Liability Framework Missing From Security Strategy

Iris Cheerin,

BCS says the. government strategy is a good overall vision, but lacks emphasis in key areas

UGovernment needs to set up a framework that clarifies where accountability, liability and redress lie when cyber crimes are committed, according to BCS.

The Chartered Institute for IT, which last week welcomed the publication of the government’s Cyber Security Strategy, has identified this framework as one of four areas where it feels Government needs to tweak the strategy, along with education, the identity assurance scheme and the Internet of things.

More detail required

“The strategy is a good overall vision, with insightful analysis of both the opportunities and threats. However, we would like to see some further emphasis across certain aspects that will help both the public, businesses and the profession achieve the overall objectives,” said Louise Bennett, Chair of BCS Security, a community of information security and assurance professionals.

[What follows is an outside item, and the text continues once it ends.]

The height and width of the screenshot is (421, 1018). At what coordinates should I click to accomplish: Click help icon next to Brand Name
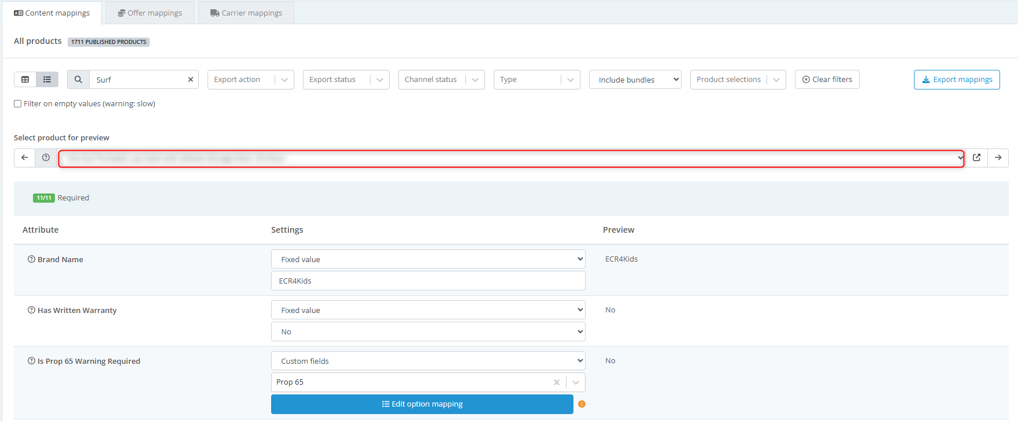(x=31, y=259)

According to a statement by the institute, the Internet of things will also require “considerable thought  in the near future” to make sure that it develops safely, protected from all aspects of cybercrime so that it can fully realise the benefits it promises.

The government’s Identity Assurance scheme also needs more attention, according to BCS, as it will be critical to the success of the “digital by default” strategy and to ensuring that the UK is a safe place to conduct business online.

In tune with calls by industry for reform in computer science education, Bennett said that “While being supportive of the measures to encourage a cadre of cyber security professionals, these need to be underpinned by significant improvement in the teaching of mathematics, and in particular computer science in schools. While we’ve seen some commitment to this recently, we need to ensure it does come to fruition so that there is a pool of young people in the UK to draw into the profession and to ensure, in the long term, that the overall understanding of basic cyber security by the general public is such that everyone can safely access Government Services and conduct business on-line.”